The Bitter Lesson: Why General Methods Win
Richard Sutton's short 2019 essay makes one claim and defends it with seventy years of evidence. Across game playing, speech recognition, and computer vision, the methods that won in the end were not the ones that encoded human knowledge about the problem. They were general methods that kept improving as you gave them more computation: search and learning. Sutton walks through the cases. In computer chess, the 1997 Deep Blue result came from deep search, and the researchers who had bet on human chess understanding were left behind. In Go the pattern repeated, with self-play search and learning rather than handcrafted features. Speech recognition moved from hand-built linguistic rules to statistical methods and then deep learning.
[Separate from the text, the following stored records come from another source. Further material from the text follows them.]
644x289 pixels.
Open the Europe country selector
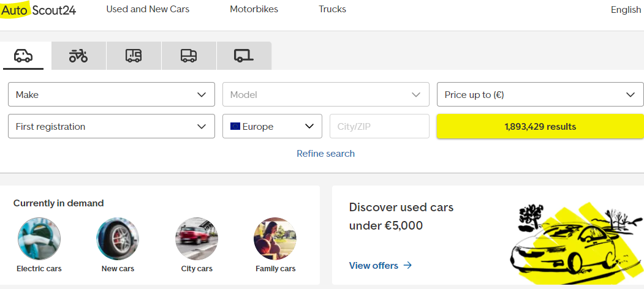point(272,127)
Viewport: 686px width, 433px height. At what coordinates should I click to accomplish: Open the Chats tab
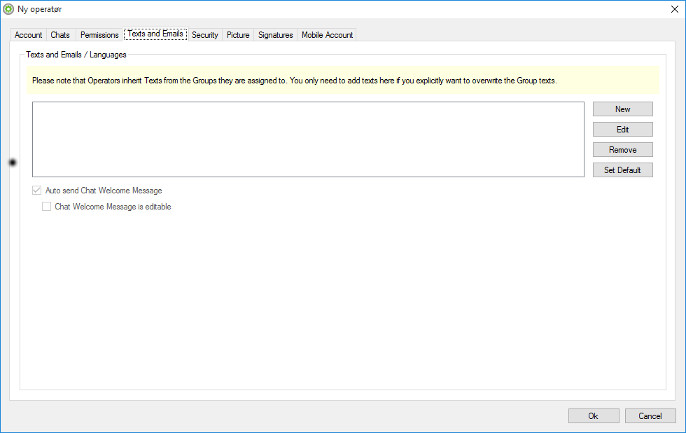point(60,35)
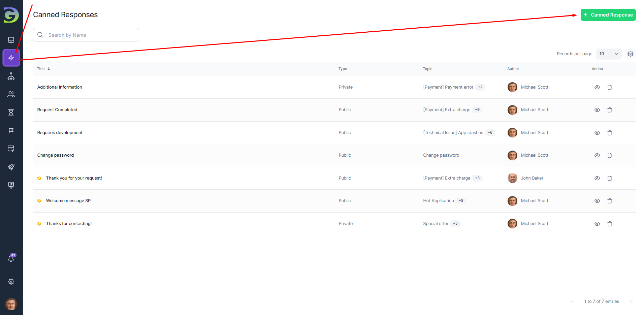This screenshot has width=644, height=315.
Task: Open the Welcome message SP response
Action: [68, 201]
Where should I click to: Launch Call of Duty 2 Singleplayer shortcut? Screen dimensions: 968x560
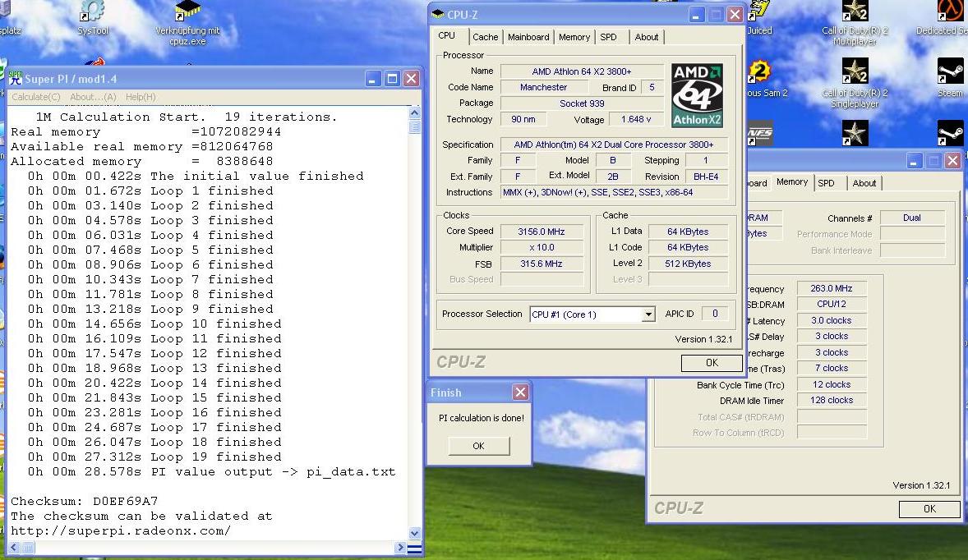tap(855, 83)
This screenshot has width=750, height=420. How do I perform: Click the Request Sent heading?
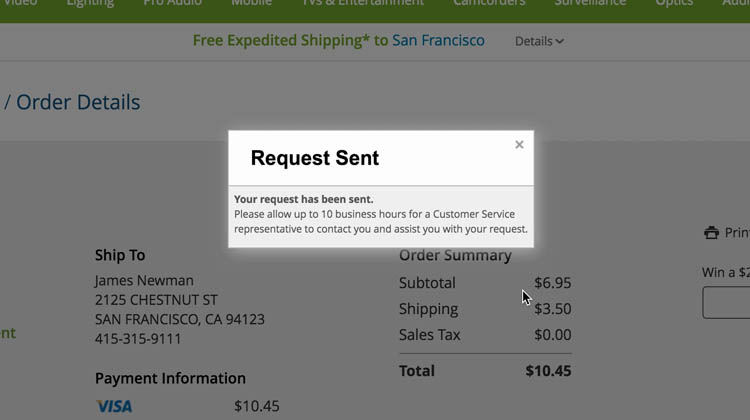point(314,158)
Vision moved from hand-designed edge detectors to learned features. This keeps happening, Sutton argues, because building in human knowledge feels good and helps in the short term, but it eventually plateaus and then blocks further progress. He calls the lesson bitter because researchers keep relearning it. The conclusion is narrow and specific: build in the meta-method of discovery, not the contents of what we think we have discovered. The original essay takes a few minutes to read.
Why it matters
If you are deciding where to spend effort on an AI system, this is the argument for betting on scalable compute and general learning over clever domain encoding. It is the reasoning behind why the large labs scaled instead of hand-engineering, and it still predicts which approaches age badly.